Daisy al-Amir was born in Alexandria, Egypt*, in 1935. After earning her Bachelor’s Degree from the Teachers’ Training College of Baghdad, Daisy al-Amir went to Cambridge to study and write her thesis on Arabic Literature. Her father refused to pay tuition, however, and on her trip home, she stopped in Beirut where she found a job as a secretary in the Iraqi embassy. She chose to remain in Beirut. She was eventually promoted to the job of Assistant Press Attaché.

 

In 1975, when the civil war broke out in Lebanon, she was appointed director of the Iraqi Cultural Center. She retuned to Iraq in 1982 after the Israeli invasion of Lebanon.
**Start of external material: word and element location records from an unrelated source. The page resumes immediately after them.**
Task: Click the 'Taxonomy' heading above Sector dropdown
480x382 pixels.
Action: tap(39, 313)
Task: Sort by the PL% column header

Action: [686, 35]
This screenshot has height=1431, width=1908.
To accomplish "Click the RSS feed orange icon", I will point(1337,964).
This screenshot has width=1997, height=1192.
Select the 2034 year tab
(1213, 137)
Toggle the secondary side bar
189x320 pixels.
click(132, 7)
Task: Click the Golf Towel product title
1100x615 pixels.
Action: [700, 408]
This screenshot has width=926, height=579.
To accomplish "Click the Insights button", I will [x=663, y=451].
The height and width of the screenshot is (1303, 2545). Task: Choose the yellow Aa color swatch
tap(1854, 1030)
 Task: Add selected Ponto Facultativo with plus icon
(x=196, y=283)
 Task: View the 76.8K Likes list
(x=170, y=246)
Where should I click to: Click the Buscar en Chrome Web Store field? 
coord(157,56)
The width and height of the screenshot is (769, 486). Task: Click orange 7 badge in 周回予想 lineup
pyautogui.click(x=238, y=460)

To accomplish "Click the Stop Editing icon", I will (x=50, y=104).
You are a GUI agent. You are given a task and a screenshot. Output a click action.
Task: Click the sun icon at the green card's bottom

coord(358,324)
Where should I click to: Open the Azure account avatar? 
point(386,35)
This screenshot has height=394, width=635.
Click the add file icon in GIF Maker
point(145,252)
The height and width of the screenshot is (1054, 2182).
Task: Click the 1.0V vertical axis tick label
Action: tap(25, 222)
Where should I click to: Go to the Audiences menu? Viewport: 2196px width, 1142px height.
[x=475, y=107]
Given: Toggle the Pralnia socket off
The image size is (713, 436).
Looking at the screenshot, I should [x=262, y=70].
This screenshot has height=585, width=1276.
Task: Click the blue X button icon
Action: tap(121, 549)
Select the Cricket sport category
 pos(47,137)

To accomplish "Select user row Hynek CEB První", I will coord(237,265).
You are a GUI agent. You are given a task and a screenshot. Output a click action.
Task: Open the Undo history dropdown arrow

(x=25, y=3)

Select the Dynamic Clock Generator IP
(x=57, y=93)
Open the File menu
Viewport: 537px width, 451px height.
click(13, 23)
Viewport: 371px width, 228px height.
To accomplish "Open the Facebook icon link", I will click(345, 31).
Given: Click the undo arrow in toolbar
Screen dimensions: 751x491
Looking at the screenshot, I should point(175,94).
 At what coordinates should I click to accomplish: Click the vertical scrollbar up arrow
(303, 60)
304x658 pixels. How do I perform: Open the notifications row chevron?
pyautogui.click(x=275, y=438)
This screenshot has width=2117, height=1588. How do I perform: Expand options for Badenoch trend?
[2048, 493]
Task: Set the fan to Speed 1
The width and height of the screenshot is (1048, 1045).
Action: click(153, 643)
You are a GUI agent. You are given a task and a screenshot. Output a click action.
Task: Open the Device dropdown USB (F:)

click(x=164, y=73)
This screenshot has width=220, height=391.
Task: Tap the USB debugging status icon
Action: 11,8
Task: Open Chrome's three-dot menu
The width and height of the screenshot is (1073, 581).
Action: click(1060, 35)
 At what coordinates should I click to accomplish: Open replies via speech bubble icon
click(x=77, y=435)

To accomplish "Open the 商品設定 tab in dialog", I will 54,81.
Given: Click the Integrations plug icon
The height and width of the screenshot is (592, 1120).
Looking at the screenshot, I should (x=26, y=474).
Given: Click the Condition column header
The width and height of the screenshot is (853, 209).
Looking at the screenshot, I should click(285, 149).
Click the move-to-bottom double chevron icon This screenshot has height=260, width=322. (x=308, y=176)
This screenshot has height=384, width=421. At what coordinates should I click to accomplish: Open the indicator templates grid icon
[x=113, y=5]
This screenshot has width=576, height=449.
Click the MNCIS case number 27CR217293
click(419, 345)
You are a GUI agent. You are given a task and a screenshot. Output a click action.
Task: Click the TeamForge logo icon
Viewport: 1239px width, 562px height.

Her stories reflect women’s experiences during turbulent times in the Middle East including during the Lebanese civil war, and during the rise to power of Saddam Hussein in Iraq. Daisy al-Amir is the author of five published works including: Al Balad al-Baid Alladhi Tuhibbuhu (The Distant Country that You Love), 1964, Thumma Tauda al-Mawja (Then the Wave Returns), 1969, Fi Dawwamat al-Hubb wa al-Karahiya (In the Vortex of Love and Hate), 1979 and Wuud li-al-bay (Promises for Sale, 1981) about the Lebanese civil war, and Ala la’ihat al-intizar,(The Waiting List: An Iraqi Woman’s Tales of Alienation), 1994.

 

Here the alienation is that of a cultural refugee, a divorced woman who is educated, affluent, and alone.

 

Al-Amir is also a poet and novelist. Her prose is influenced by a long tradition of Iraqi poetry. She is currently living in the USA.

 

*Though most sources say she was born in Basra, Iraq, the birthplace on her passport is Alexandria, according to family members.